Statistics

In missing data analysis, an important step is to calculate simple descriptive and aggregating statistics of missing and non-missing data for each column and for the whole dataset. Scikit-na attempts to provide useful functions for such operations.

Summary

We will use Titanic dataset that contains NA values in three columns: Age, Cabin, and Embarked.

Per column

To get a simple summary per each column, we will load a dataset using pandas and pass it to summary() function. The latter supports subsetting a dataset with columns argument. And we will make use of it to cut the width of the results table.

import scikit_na as na
import pandas as pd

data = pd.read_csv('titanic_dataset.csv')

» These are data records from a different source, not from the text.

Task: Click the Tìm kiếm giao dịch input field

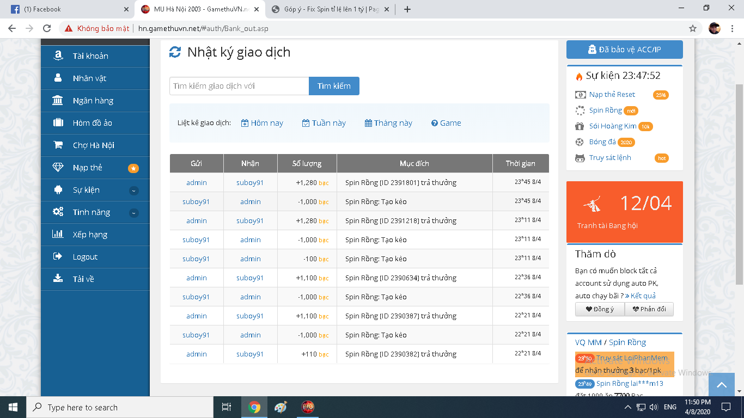Action: click(239, 86)
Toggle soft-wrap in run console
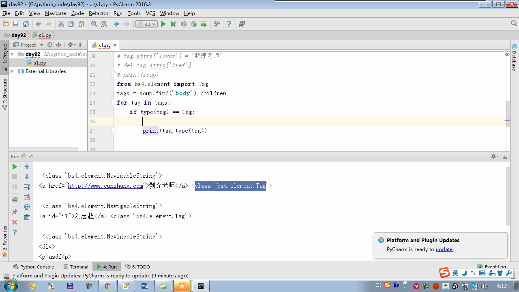The height and width of the screenshot is (292, 519). [27, 187]
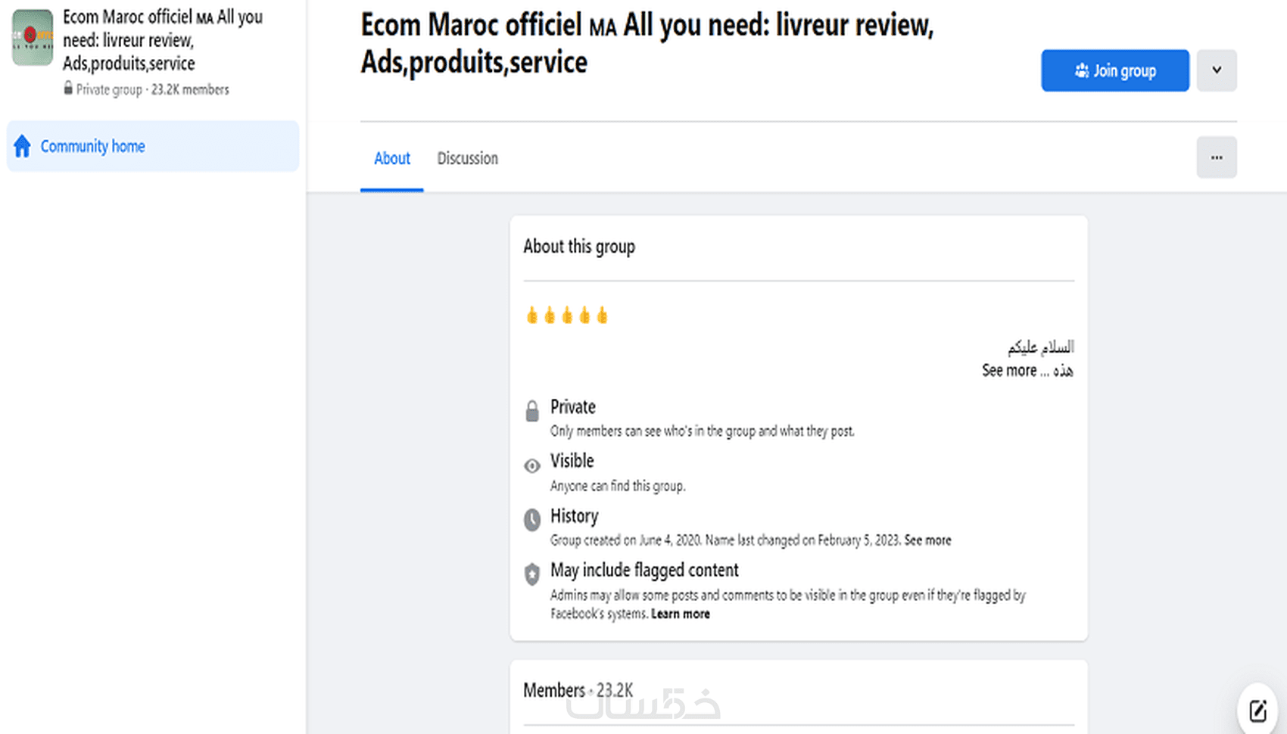Screen dimensions: 1287x734
Task: Click the Members 23.2K heading
Action: coord(578,690)
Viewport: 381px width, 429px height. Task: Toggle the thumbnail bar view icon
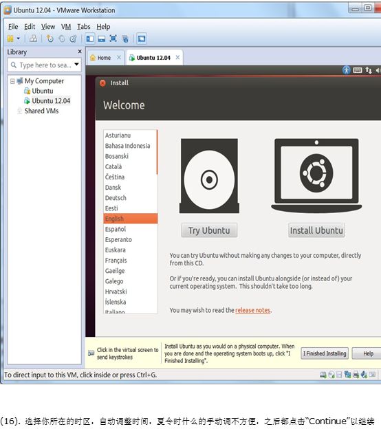tap(102, 39)
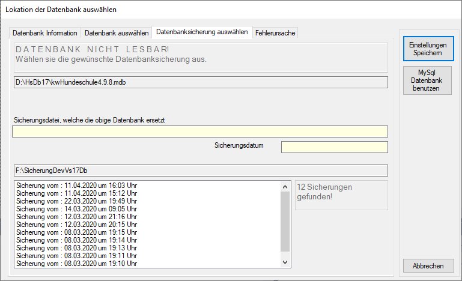Select backup from 11.04.2020 at 15:12
The image size is (462, 281).
point(77,193)
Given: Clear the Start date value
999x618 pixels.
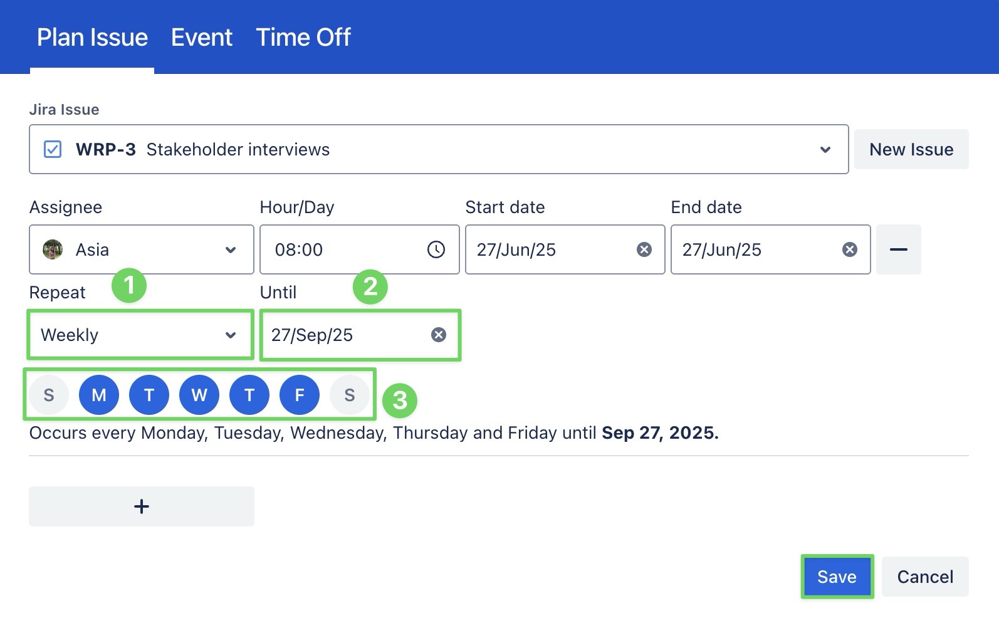Looking at the screenshot, I should tap(644, 249).
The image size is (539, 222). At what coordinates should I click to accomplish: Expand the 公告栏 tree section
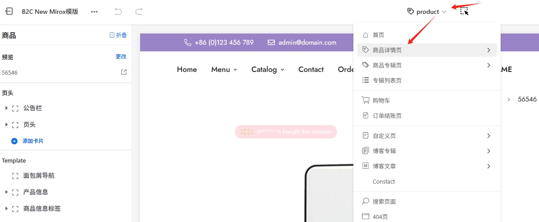(6, 108)
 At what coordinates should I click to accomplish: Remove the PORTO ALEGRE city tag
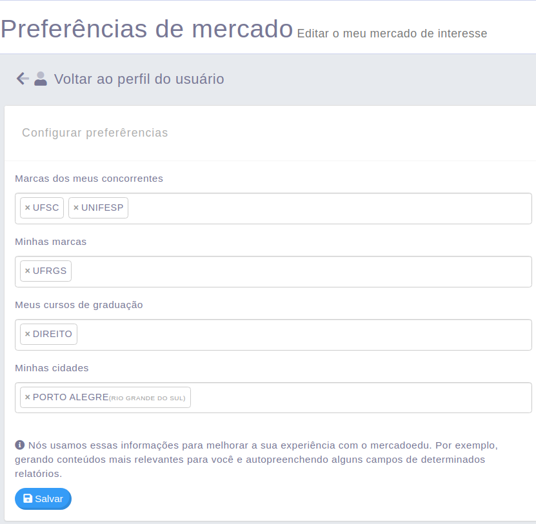coord(28,397)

# Excluding three columns without NA to fit the table here
na.summary(data, columns=data.columns.difference(['SibSp', 'Parch', 'Ticket']))

Age

Cabin

Embarked

Fare

Name

PassengerId

Pclass

Sex

Survived

NA count

177

687

2

0

0

0

0

0

0

NA, % (per column)

19.87

77.1

0.22

0

0

0

0

0

0

NA, % (of all NAs)

20.44

79.33

0.23

0

0

0

0

0

0

NA unique (per column)

19

529

2

0

0

0

0

0

0

NA unique, % (per column)

10.73

77

100

0

0

0

0

0

0

Rows left after dropna()

714

204

889

891

891

891

891

891

891

Rows left after dropna(), %

80.13

22.9

99.78

100

100

100

100

100

100

Those measures were meant to be self-explanatory:

  • NA count is the number of NA values in each column.

  • NA unique is the number of NA values in each column that are unique for it, i.e. do not intersect with NA values in the other columns (or that will remain in dataset if we drop NA values in the other columns).

  • Rows left after dropna() shows how many rows will be left in a dataset if we apply pandas.Series.dropna() method to each column.

Whole dataset

By default, summary() function returns the results for each column. To get the summary of missing data for the whole DataFrame, we should set per_column argument to False.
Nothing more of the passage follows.